It was over a table full of mezes in Beirut last spring when Ghassan
Salhab first mentioned to me his film, 1958, a title of particular
importance to him. It was the year of his birth to Lebanese parents
who had emigrated to Dakar, Senegal, but it was also the year that
civil war first broke out in Lebanon. He described the project as
"kind of autobiographical with historical events mixed in" and left it
at that.
Although slated in MEIFF's documentary section, Ghassan now calls it
an "essay". The mixture of still photography, news footage, archival
film and audio and interviews with his mother and a few others is a
visual and aural collage, a cinematic poem. Quite different from his
best-known work, Terra Incognita (2002), which screened in the
prestigious "Critics' Week" sidebar at the 2002 Cannes Film Festival,
it is also similar in that any traditional narrative is absent.

* [DATASET ROWS]:
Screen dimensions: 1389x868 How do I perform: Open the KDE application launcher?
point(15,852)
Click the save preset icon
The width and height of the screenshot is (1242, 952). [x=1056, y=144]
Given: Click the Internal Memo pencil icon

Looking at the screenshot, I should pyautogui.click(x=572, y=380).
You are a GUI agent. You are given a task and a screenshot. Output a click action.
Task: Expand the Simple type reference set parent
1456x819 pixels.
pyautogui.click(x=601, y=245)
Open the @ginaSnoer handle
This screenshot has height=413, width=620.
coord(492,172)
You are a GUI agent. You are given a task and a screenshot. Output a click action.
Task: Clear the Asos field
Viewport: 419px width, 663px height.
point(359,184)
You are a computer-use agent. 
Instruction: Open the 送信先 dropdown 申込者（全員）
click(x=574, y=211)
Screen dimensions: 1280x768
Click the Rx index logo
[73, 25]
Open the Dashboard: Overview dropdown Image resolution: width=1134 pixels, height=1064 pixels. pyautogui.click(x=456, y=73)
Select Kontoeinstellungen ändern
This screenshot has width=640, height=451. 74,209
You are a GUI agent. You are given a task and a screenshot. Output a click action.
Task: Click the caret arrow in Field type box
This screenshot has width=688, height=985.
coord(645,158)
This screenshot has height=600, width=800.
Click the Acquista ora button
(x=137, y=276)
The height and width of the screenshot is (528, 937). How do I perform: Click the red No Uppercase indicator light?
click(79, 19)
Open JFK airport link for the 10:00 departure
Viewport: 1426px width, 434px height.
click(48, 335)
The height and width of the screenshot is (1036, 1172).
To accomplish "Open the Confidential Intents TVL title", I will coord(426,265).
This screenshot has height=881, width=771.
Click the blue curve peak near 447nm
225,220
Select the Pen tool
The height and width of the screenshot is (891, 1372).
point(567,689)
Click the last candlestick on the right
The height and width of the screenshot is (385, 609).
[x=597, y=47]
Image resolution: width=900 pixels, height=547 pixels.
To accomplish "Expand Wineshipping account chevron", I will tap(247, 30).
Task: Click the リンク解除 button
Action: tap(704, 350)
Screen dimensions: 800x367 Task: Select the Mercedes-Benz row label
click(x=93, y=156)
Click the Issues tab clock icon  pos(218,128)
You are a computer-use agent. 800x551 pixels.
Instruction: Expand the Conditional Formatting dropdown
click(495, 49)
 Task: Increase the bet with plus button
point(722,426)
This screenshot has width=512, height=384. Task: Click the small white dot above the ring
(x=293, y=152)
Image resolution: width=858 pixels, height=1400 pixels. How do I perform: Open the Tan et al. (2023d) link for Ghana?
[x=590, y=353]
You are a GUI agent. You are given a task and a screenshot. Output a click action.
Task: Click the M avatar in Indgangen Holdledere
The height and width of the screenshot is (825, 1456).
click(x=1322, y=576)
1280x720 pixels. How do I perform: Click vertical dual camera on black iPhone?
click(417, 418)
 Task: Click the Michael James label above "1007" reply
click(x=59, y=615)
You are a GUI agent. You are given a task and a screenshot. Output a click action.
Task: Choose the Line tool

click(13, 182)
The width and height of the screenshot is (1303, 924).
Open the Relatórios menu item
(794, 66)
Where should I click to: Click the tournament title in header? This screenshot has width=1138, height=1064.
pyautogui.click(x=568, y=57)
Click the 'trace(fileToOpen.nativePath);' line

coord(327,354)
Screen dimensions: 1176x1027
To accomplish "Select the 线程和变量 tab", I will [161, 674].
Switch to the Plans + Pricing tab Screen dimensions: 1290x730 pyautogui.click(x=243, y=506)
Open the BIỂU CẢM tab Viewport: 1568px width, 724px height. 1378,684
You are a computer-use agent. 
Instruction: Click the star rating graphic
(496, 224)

* [TASKS TO PERFORM]:
• 1. Using the excerpt about Ghassan Salhab's film 1958, answer these:
(a) To which city and country did Salhab's Lebanese parents emigrate?
(b) In which section of MEIFF was the film slated?
(c) Which of Salhab's films screened in the "Critics' Week" sidebar at the 2002 Cannes Film Festival?
• 2. Reproduce word for word the passage of the excerpt about Ghassan Salhab's film 1958 starting at "Although slated in" and ending at "narrative is absent.".

* [SOLUTIONS TO THE EXERCISE]:
• 1.
(a) Dakar, Senegal
(b) The documentary section
(c) Terra Incognita (2002)

• 2.
Although slated in MEIFF's documentary section, Ghassan now calls it
an "essay". The mixture of still photography, news footage, archival
film and audio and interviews with his mother and a few others is a
visual and aural collage, a cinematic poem. Quite different from his
best-known work, Terra Incognita (2002), which screened in the
prestigious "Critics' Week" sidebar at the 2002 Cannes Film Festival,
it is also similar in that any traditional narrative is absent.